Op grond van de hierboven genoemde stukken en de behandeling ter zitting is gebleken dat veroordeelde genoemde bijzondere voorwaarden niet heeft nageleefd. Uit het advies tenuitvoerlegging van 5 november 2018 blijkt dat veroordeelde niet op zijn afspraken met de reclassering is verschenen. Hoewel dit deels te verklaren is door de omstandigheid dat veroordeelde lange tijd gedetineerd heeft gezeten, maakt de rechtbank hem wel het verwijt dat hij, zodra hij daartoe de mogelijkheid had, geen contact met de reclassering heeft opgenomen. Daar komt bij dat veroordeelde op dit moment niet openstaat voor een (hernieuwd) reclasseringstoezicht. Gelet op artikel 14g van het Wetboek van Strafrecht acht de rechtbank daarom termen aanwezig de gevorderde tenuitvoerlegging te gelasten.

BESLISSING

De rechtbank gelast dat de voorwaardelijk opgelegde straf, te weten een
taakstraf van 80 uren, alsnog zal worden ten uitvoer gelegd.

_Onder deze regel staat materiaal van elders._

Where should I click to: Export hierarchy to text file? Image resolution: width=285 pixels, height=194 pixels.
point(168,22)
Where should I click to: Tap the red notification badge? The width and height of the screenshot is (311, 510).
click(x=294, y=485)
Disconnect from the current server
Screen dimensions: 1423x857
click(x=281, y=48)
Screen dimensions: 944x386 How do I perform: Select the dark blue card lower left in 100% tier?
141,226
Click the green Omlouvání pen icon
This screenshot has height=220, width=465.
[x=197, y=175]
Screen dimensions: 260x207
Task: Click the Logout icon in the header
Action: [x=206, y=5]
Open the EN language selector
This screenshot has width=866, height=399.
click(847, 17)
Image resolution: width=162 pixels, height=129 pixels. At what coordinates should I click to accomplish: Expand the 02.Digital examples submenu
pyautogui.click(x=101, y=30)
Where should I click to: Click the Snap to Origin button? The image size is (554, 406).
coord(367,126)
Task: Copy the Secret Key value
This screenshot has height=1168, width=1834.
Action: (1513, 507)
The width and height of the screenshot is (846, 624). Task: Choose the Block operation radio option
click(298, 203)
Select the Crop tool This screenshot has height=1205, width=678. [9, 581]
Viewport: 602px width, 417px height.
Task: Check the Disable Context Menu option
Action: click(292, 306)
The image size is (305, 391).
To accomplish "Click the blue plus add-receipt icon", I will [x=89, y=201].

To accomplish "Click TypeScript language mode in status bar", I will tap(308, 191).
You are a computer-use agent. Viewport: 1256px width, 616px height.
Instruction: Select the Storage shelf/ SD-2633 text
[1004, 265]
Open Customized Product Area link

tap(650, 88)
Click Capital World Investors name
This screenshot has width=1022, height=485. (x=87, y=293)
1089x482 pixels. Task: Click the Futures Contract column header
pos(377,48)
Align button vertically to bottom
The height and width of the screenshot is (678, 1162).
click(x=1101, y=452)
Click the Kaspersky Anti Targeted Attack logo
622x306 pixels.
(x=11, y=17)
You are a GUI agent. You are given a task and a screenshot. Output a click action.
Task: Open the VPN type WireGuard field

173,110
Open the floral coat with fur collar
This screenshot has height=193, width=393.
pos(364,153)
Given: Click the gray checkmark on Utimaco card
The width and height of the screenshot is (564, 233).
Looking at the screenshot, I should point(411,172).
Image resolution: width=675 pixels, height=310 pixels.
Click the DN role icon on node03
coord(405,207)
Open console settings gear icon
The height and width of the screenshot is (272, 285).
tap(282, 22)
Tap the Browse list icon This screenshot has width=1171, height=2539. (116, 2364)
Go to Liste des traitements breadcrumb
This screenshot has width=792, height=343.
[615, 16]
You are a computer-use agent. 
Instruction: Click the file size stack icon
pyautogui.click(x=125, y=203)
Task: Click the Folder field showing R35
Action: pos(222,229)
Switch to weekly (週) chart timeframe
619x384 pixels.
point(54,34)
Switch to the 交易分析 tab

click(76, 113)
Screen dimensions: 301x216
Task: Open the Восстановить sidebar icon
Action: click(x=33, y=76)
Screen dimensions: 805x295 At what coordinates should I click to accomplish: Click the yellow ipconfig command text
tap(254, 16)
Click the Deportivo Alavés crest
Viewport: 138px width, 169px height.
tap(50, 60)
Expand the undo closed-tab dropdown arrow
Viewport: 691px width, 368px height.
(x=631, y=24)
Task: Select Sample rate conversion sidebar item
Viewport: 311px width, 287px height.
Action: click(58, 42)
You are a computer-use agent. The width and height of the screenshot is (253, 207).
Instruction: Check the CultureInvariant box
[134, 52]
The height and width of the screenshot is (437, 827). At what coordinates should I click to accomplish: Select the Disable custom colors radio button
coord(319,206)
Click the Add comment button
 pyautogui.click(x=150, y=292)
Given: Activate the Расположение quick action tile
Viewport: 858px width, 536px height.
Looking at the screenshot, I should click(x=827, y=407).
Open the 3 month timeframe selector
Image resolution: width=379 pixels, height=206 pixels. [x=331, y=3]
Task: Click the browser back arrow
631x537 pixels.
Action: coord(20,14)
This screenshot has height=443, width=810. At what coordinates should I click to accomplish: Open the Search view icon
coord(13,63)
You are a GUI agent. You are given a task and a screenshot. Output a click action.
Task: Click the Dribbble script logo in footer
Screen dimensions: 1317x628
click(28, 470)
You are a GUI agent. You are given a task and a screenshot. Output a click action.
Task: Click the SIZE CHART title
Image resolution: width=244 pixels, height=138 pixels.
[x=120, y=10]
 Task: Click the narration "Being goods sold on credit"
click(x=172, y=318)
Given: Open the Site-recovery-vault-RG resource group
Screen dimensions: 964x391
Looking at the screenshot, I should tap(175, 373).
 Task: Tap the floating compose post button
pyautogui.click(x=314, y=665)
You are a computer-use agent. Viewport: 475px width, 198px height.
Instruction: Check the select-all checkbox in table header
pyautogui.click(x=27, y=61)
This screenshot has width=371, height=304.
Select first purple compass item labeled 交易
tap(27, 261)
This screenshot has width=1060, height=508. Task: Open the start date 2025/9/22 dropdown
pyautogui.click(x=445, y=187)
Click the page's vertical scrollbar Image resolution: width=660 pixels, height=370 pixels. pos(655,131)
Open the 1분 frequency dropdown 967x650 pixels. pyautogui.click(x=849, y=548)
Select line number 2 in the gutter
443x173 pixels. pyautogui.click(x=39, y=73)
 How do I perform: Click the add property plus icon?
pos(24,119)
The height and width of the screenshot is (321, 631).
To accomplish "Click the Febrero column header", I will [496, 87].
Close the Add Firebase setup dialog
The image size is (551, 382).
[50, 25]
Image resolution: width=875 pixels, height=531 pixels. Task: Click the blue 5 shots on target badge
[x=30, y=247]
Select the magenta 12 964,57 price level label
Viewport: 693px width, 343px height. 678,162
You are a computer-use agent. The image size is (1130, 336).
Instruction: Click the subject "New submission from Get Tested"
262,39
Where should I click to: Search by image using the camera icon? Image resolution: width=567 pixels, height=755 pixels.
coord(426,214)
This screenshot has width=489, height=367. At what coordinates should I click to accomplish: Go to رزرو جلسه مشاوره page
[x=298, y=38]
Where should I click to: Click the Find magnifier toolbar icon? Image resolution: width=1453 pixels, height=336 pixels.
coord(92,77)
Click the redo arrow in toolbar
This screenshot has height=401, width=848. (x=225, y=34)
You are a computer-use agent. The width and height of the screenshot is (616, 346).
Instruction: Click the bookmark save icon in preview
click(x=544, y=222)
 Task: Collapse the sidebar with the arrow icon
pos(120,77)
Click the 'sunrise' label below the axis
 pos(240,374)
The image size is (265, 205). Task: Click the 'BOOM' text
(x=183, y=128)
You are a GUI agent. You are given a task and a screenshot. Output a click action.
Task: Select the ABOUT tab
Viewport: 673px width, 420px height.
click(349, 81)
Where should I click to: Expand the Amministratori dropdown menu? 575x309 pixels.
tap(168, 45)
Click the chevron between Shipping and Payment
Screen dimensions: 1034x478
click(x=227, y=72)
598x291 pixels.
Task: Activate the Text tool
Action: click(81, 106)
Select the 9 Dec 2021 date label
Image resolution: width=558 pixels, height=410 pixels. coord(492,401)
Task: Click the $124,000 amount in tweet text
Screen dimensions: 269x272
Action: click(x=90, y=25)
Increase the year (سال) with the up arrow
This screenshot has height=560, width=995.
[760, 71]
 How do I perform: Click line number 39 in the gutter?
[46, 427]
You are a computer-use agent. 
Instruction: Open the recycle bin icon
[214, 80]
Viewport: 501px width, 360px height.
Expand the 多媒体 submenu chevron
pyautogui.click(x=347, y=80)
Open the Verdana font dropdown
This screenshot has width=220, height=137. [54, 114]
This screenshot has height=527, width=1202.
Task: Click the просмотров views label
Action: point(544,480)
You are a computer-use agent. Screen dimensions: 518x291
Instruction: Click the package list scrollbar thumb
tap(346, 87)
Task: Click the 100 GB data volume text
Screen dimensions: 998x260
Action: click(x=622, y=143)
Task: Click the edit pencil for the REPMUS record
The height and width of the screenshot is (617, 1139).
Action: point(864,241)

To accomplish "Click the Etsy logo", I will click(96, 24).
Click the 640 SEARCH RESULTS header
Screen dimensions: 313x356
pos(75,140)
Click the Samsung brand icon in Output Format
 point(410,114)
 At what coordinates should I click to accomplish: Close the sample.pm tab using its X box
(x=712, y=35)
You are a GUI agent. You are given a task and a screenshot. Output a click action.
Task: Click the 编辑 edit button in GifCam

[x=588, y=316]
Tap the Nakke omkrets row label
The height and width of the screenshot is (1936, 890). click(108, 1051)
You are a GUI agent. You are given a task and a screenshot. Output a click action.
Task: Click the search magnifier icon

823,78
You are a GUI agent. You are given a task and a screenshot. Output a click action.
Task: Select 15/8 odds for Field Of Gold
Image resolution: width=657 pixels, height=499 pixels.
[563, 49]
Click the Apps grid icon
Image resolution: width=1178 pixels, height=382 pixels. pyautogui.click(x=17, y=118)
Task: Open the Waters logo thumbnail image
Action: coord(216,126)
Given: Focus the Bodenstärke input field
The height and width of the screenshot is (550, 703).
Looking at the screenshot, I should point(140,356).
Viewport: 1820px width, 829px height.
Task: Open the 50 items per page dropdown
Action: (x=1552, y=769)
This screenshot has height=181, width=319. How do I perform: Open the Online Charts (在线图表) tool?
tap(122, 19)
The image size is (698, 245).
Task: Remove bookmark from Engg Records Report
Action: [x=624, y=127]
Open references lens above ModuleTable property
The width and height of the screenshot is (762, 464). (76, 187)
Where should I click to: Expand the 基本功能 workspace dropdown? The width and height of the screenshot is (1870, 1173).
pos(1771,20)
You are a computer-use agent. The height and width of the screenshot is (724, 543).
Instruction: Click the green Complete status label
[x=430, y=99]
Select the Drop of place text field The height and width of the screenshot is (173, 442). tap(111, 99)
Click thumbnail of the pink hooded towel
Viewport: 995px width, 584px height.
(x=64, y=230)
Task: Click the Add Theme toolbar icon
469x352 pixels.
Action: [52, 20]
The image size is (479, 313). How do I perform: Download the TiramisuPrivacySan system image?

Beveelt, voor het geval dat veroordeelde de taakstraf niet naar behoren verricht, dat vervangende hechtenis zal worden toegepast van 40 dagen.
Deze beslissing is gegeven door
mr. P.P.C.M. Waarts, voorzitter,
mrs. F. Dekkers en E.G.M.M. van Gessel, rechters,
in tegenwoordigheid van mr. K.M.H. Stikkers, griffier,
en uitgesproken op de openbare terechtzitting van deze rechtbank op 4 april 2019.